Niepowodzeniem w wykonaniu niebiesko-czerwonych zakończył się udział w Pucharze 100-latków, którego organizatorem jest Śląski Związek Piłki Nożnej. Niebiesko-czerwoni przegrali wczoraj z MKS Śląska Świętochłowice 2:3 (1:1). Bramki dla „Królowej Śląska” zdobywali 15-letni Kamil Sęk oraz Kajetan Frankowski.
Niebiesko-czerwoni przed tygodniem zakończyli udział w rozgrywkach Pucharu Polski szczebla Podokręgu Bytom, gdzie w bezpośrednim starciu z innym III-ligowcem, Gwarkiem Tarnowskiego Góry, nieznacznie musieliśmy uznać wyższość rywala, który przy ul. Olimpijskiej 2 wygrał 2:1. Trener Kamil Rakoczy nie zmienił filozofii, której fundamentem jest odważne stawianie w spotkaniach pucharowych na zdolną młodzież z Akademii Piłkarskiej Polonii Bytom. We wczorajszym starciu II rundy Pucharu 100-latków organizowanego przez Śląski ZPN, w wyjściowym składzie na mecz z IV-ligowym Śląskiem Świętochłowice znaleźli się między innymi: Miłosz Pryga (rocznik 2004), Mateusz Anklewicz (rocznik 2005), Dawid Froncek (rocznik 2005), Łukasz Piontek (rocznik 2005), czy też Kamil Sęk (rocznik 2005).
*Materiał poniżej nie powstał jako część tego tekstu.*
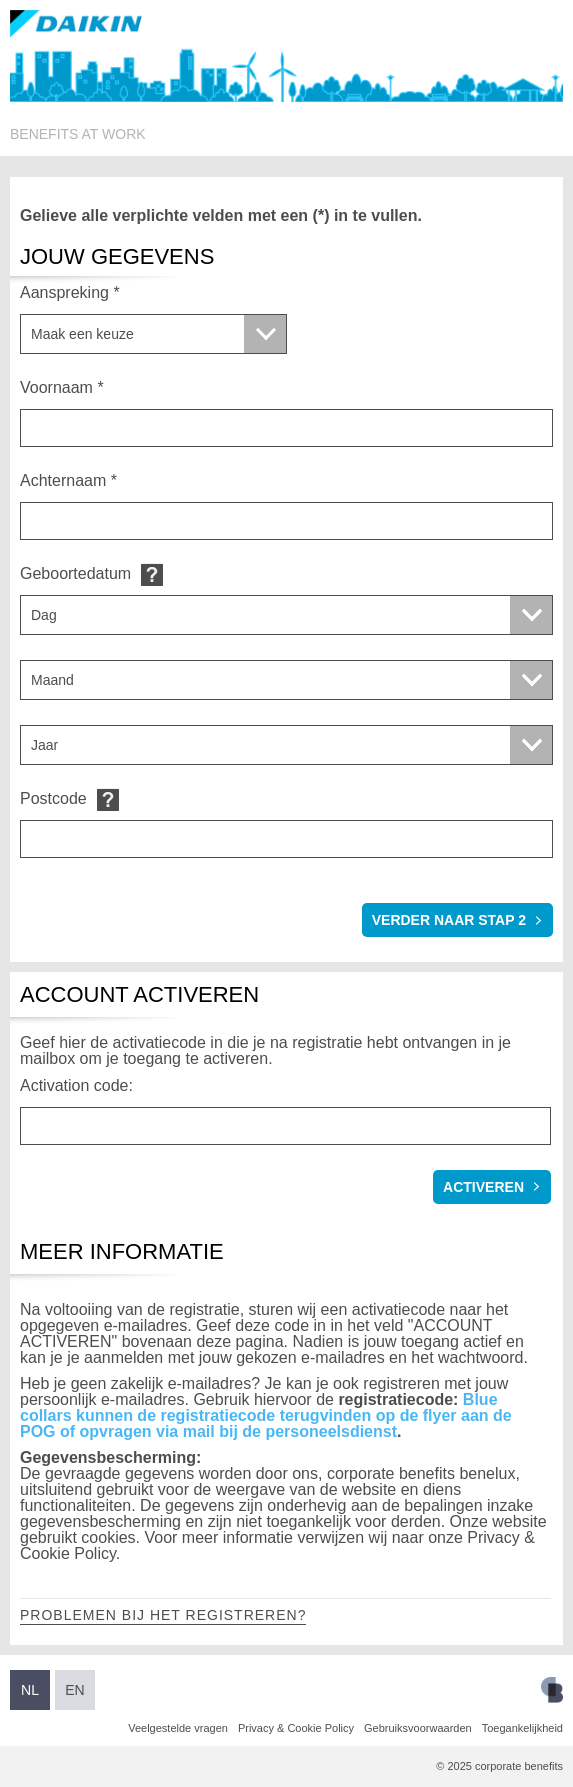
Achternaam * (68, 480)
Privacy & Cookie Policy (296, 1728)
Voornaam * (62, 387)
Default (152, 574)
Ostatni z wyżej wymienionych, a więc 15-letni Kamil Sęk, w 39 minucie spotkania w fenomenalnym stylu otworzył wynik spotkania, kiedy to przyłożył precyzyjnie z lewej strony pola karnego, tak że piłka zatrzepotała w bocznej siatce bramki gospodarzy. Niestety tak jak to miało miejsce przed tygodniem, tak i tym razem niebiesko-czerwoni nie cieszyli się zbyt długo z prowadzenia. W zamieszaniu w polu karnym już minutę później najsprytniej zachował się Michał Mołas, którego strzał ustalił wynik do przerwy na 1:1.
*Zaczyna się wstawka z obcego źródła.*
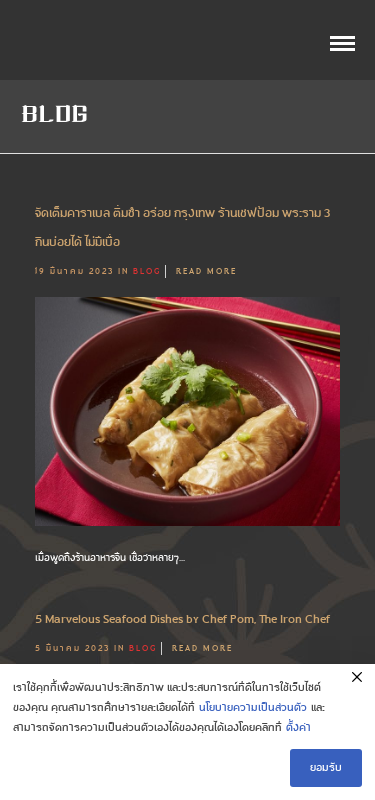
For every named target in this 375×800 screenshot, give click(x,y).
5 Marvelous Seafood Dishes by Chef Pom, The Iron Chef (182, 618)
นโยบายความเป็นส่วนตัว (253, 707)
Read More (206, 271)
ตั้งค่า (298, 727)
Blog (147, 271)
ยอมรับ (326, 767)
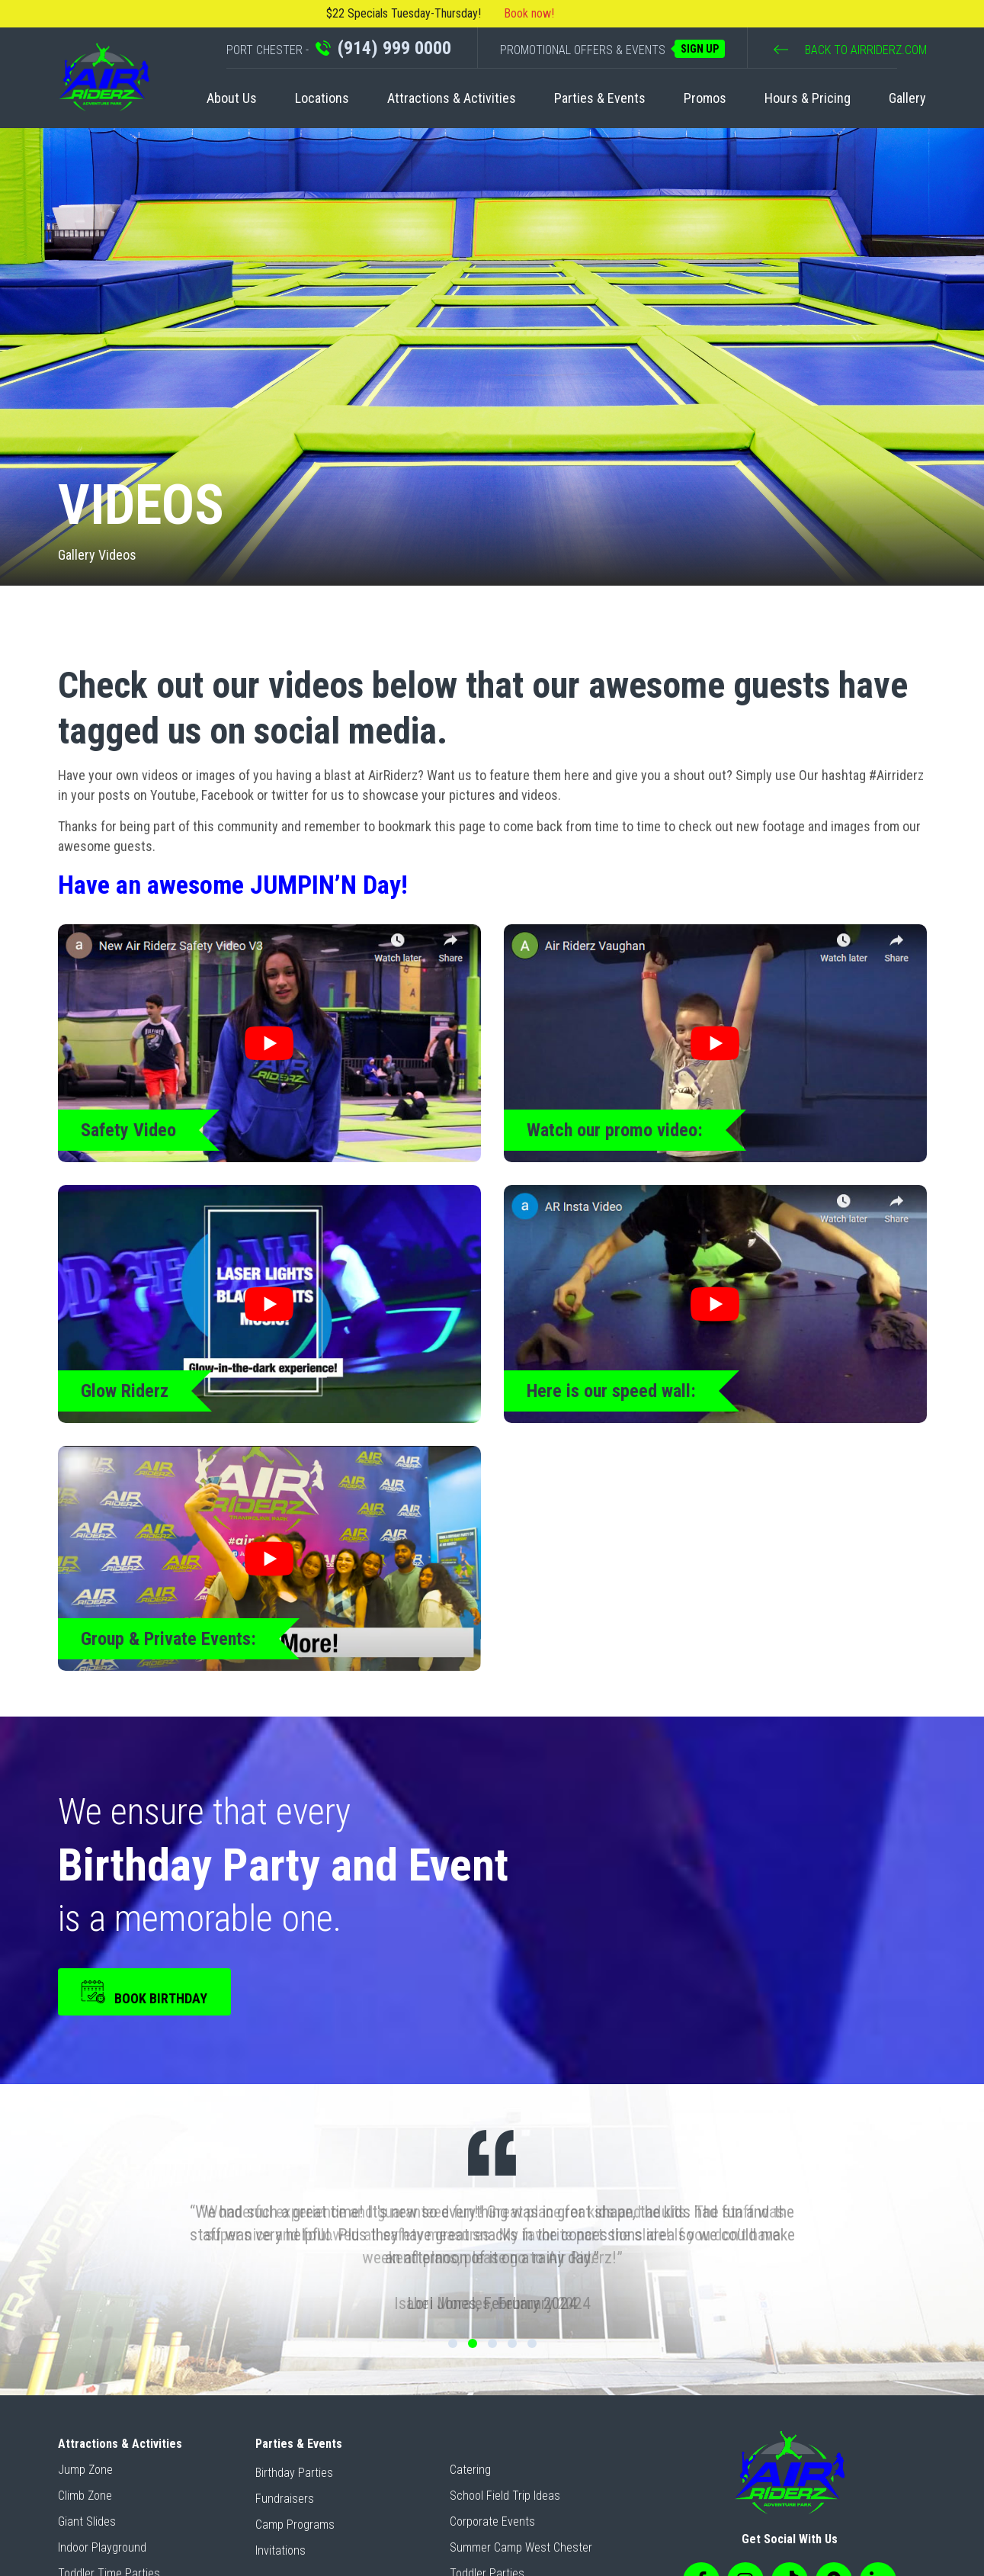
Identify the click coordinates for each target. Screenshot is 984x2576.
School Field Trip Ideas (505, 2495)
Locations (322, 98)
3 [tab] (492, 2343)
W drugiej części spotkania w drużynie Polonii na boisku zobaczyliśmy zawodników, którzy doświadczenie w niebiesko-czerwonych barwach na co dzień zbierają w rozgrywkach III-ligowych. Wejście na boisko Krzysztofa Hałgasa, Jakuba Wróbla, Wojciecha Mroza, czy też Jacka Wuwra co prawda sprawiło, że bytomianie przejęli kontrolę nad przebiegiem spotkania, jednak nie przekładało się to na zdobycze bramkowe. W drugiej połowie strzelać zaczęli gospodarze. W 57 minucie spotkania Adrian Lesik na bramkę zamienił rzut karny, który podyktowany został za wątpliwy faul Wojciecha Mroza na jednym z zawodników ofensywnych Śląska, jednak niebiesko-czerwoni szybko odpowiedzieli. Składną akcję drużyny Kamila Rakoczego na bramkę zamienił w 62 minucie Kajetan Frankowski. W końcu w 73 minucie strzał z dystansu Wojciecha Mroza zatrzymał się na ręce jednego z obrońców gospodarzy, za co arbiter spotkania zmuszony został do podyktowania kolejnej w tym meczu „11”, tym razem dla naszej drużyny. Do piłki ustawionej na wapnie podszedł Krzysztof Hałgas, którego strzał w środek bramki obronił Tomasz Strąk, a dobitka do pustej bramki wylądowała…wysoko nad nią. Ostatecznie, gdy kibice zgromadzeni na trybunach obiektu „Skałki” Świętochłowice spodziewali się serii rzutów karnych, Adrian Lesik przejął piłkę na połowie naszej drużyny, po czym mijając naszych zawodników niczym slalomowe tyczki wpadł w pole karne i pewnym strzałem pokonał bezradnego w tej sytuacji Dawida Gargasza. Był to jak się okazało ostatni akord wtorkowe starcia 100-latków, a zarazem ostatni pucharowy akord niebiesko-czerwonych, którym w sezonie 2020/2021 pozostały już jedynie rozgrywki ligowe.
Polonia Bytom:
1. Gargasz Dawid – 14. Frankowski Kajetan, 19. Pryga Miłosz 46′ (21. Hałgas Krzysztof), 3. Czajkowski Kacper, 5. Dzikiewicz Oskar – 25. Konieczny Dominik 46′ (28. Wuwer Jacek), 17. Anklewicz Mateusz, 24. Piontek Łukasz 46′ (8. Wróbel Jakub), 27. Froncek Dawid 56′ (13. Mróz Wojciech), 7. Sęk Kamil 80′ (20. Bobiński Kewin) – 18. Bardl Denis 46′ (29. Ochwat Grzegorz).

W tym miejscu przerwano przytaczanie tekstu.